Son varias las entradas de este blog en las que me he dedicado a hablar de la calorías, qué son, cómo se calculan, de qué depende que un alimento aporte más o menos, etc. Pudiera parecer que, como dietista-nutricionista, estoy obsesionado por el tema, pero no hay nada más alejado de la realidad. Sirva como ejemplo el decir que nunca en mi desempeño profesional, jamás, he pautado una “dieta” calibrada al milímetro por las calorías o he aportado las típicas dietas de lunes a domingo (o del tiempo que sea) en las que se detallan con “gramos y señales” todo aquello que se le sugiere comer al interesado. Sobre estos estos ejercicios de calibración he de decir que ya me cansé de hacerlos en la facultad y que me sirvieron para tomar conciencia de muchos aspectos relacionados con el consejo dietético; pero después de leer y escuchar mucho tanto dentro como fuera de la universidad, en este particular, me quedo con la frase de mi abuelo: “la medida en el comer consiste en levantarse de la mesa en disposición de volver a comer lo que ya se ha comido”.

(Datos recopilados)

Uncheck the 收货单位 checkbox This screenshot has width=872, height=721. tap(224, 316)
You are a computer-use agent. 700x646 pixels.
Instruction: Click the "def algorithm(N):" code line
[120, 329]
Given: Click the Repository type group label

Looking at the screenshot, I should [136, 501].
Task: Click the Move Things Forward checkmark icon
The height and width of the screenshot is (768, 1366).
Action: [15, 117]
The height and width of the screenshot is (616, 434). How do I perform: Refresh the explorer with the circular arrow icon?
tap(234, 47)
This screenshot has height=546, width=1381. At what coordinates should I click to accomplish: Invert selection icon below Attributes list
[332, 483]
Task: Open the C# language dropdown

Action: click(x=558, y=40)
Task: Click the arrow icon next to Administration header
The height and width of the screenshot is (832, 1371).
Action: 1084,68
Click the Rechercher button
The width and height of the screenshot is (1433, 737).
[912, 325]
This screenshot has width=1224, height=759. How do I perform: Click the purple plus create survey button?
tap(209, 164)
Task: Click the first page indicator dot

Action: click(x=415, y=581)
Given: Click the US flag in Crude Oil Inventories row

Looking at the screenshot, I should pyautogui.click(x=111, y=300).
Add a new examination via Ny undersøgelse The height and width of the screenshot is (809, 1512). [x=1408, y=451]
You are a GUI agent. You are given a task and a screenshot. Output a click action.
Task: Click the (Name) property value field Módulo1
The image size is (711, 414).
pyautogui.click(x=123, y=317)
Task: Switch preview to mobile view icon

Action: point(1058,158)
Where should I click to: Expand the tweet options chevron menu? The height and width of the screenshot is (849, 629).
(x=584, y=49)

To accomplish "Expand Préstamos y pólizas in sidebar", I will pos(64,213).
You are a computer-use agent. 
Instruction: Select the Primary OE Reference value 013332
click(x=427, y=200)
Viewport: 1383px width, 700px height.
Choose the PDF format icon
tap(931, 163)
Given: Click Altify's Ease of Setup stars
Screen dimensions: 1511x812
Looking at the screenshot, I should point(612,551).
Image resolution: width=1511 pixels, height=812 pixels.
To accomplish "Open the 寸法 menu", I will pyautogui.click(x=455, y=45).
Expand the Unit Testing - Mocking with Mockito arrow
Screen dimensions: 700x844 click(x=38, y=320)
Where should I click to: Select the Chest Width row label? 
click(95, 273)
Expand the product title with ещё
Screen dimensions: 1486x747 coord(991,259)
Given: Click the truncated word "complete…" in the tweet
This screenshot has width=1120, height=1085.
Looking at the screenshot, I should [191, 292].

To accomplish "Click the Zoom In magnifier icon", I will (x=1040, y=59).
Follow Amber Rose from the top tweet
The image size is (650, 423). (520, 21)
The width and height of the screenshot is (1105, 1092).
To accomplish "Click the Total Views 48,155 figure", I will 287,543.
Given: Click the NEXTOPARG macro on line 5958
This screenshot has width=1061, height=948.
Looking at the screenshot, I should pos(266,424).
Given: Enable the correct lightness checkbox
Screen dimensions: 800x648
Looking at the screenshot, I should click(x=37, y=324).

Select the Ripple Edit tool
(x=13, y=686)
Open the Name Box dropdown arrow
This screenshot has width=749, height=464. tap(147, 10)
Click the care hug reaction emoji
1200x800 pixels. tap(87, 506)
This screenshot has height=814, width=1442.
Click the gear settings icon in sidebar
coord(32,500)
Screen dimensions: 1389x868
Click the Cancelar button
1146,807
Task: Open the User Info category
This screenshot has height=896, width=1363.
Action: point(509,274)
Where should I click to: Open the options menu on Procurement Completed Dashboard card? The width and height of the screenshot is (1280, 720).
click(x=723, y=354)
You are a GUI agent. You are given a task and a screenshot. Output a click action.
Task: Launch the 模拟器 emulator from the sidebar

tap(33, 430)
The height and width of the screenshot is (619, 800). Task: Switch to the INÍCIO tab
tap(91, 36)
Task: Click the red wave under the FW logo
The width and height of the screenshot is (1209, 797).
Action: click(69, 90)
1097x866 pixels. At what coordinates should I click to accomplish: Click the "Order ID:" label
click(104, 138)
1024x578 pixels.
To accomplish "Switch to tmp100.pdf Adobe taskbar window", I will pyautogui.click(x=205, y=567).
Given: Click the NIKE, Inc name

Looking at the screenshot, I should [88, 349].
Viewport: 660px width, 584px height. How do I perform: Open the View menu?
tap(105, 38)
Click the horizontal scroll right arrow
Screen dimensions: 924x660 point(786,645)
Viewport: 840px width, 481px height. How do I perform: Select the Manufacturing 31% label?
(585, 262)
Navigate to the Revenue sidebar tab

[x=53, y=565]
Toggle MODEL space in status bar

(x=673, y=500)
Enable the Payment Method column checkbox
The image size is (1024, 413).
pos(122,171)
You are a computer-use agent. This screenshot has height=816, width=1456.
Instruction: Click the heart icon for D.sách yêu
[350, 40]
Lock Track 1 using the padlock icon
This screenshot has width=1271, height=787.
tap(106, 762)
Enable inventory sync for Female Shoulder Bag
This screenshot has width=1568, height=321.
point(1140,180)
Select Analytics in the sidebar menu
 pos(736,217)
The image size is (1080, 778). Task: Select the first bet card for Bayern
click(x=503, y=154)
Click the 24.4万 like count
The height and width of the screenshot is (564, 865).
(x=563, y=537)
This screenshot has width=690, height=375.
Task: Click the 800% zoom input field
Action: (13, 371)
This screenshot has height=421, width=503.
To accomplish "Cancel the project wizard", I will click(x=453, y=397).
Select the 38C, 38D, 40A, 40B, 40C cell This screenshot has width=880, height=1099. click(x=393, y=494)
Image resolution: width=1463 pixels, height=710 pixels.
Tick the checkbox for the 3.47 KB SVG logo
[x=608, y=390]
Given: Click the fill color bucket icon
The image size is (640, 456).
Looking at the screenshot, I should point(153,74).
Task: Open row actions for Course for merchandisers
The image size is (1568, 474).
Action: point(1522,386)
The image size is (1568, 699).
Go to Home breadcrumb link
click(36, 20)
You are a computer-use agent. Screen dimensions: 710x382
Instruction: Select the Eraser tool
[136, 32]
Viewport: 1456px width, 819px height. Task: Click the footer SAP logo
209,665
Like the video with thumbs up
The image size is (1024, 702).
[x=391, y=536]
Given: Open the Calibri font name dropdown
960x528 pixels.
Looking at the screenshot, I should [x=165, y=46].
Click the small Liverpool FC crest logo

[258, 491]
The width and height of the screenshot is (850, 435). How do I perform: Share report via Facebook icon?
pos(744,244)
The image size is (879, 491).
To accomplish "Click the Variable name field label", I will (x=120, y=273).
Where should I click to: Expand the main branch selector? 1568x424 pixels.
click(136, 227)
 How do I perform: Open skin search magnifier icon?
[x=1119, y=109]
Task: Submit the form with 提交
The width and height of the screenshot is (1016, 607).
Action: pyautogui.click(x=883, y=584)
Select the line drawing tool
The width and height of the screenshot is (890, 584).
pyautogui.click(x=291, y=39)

=== Consigna de trabajo 1 ===
Según el texto sobre las calorías, ¿en qué consiste la medida en el comer de acuerdo con la frase del abuelo?
=== Consigna de trabajo 2 ===
Prosigue el texto sobre las calorías a partir de su última oración.

=== Respuesta esperada 1 ===
En levantarse de la mesa en disposición de volver a comer lo que ya se ha comido.

=== Respuesta esperada 2 ===
El “problema” es que la naturaleza humana se caracteriza entre otras cosas por poder comer y sentir la pulsión de hacerlo más allá de las necesidades nutricionales puntuales. Espero que este ejemplo les sirva: las bodas. Me refiero a aquellas en las que los novios se “estiran” con un buen aperitivo previo al banquete, un aperitivo que se prolongue durante una hora o más y que sea abundante. En estas circunstancias es frecuente que a la hora de pasar al comedor oigamos a no pocos invitados decir que ellos ya no comerían más, que el aperitivo estaba riquísimo, era abundantísimo y que no se sentarían a comer… ¿pero qué sucede? que se terminan sentando y se meten 5 platos uno detrás de otro para lo que dedican dos horas y media (o más). En resumen, tenemos una especial capacidad para comer más allá de lo que nos conviene y, además, lo hacemos con gusto (aunque luego nos pene).
Así pues, hoy acabo con un consejo: tanto en las bodas como en el día a día, no es recomendable comer hasta sentirse “harto”, no es preciso comer como si fuera la última vez que lo fuéramos a hacer. Moderar, ponderar las cantidades en todas las ingestas del día, en especial comidas y cenas, y levantarse de la mesa antes de haberse “hinchado” es una buena recomendación. Si lo hacemos así, pocos minutos después comprobaremos que ya no tenemos más “hambre”. La planificación de otras ingestas o pequeñas colaciones a lo largo del día, almuerzos y meriendas, es otras de las estrategias que nos ayudarán a articular de mejor forma nuestros hábitos de alimentación, pero esto, junto con la importancia del desayuno son temas para otro día.